Following its unconventional but successful ‘direct listing’ IPO last spring Spotify looks to be quickly adapting to life the latest addition to Wall Street’s band of high growth tech stocks. The Sweden-founded music streaming company shunned the usual IPO route of hiring underwriters to sell large chunks of stock to institutional investors.

Spotify didn’t even create new stock, diluting existing shareholders. And it didn’t enforce any lock up period for either founders, management or earlier investors as is usually the case.

The unorthodox approach worked out. Following the IPO in April 2018 the Spotify share price showed steady gains. And existing shareholders didn’t move to cash in by offloading their holdings. However, Spotify didn’t escape the tech sector and wider stock market sell-off and did see its share price plunge 44% between its August high and Christmas Eve. But it has rebounded almost 30% up since.
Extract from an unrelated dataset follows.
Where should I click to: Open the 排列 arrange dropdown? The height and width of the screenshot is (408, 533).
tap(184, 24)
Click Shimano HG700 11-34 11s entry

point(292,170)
Now almost a year on from its initial listing, Spotify has posted a solid set of financials. Over the fourth quarter the music streaming company posted revenues of $1.5 billion, matching analyst expectations. A first quarterly operating profit was also recorded – $94 million. Ironically, that was boosted by the autumn fall in the company’s share price as it meant a reduction in expenses such as taxes on stock options. The adjusted operating profit, what it would have been if the share price hadn’t slumped, was put at around $25 million.

And having consolidated as a public company, Spotify is now starting to flex its muscles by moving onto acquisitions. The company’s biggest challenge is the low margins in its core music streaming business. Most of its income has to be paid back out in royalties to the record labels that own the rights to the music available through its service. It is naturally now looking to develop higher margin products and has turned its attention to the quickly growing podcasts industry.

Two podcast startups, Anchor and Gimlet, have already been acquired in cash deals. The latter cost $230 million. Gimlet produces podcasts whereas Anchor sells services that allow individuals and organisations to make and distribute the format. More podcast acquisitions are in the works with a $400 million to $500 million budget earmarked for 2019. That will impact on profitability this year but hopefully mean Spotify can grow its margins longer term, as well as keeping users listening for longer.

While not ‘make or break’, Spotify is making a big bet on the revenue potential of the podcast format’s continued growth. The strategy will go a long way to defining the latest listed tech stock’s early success as a public company.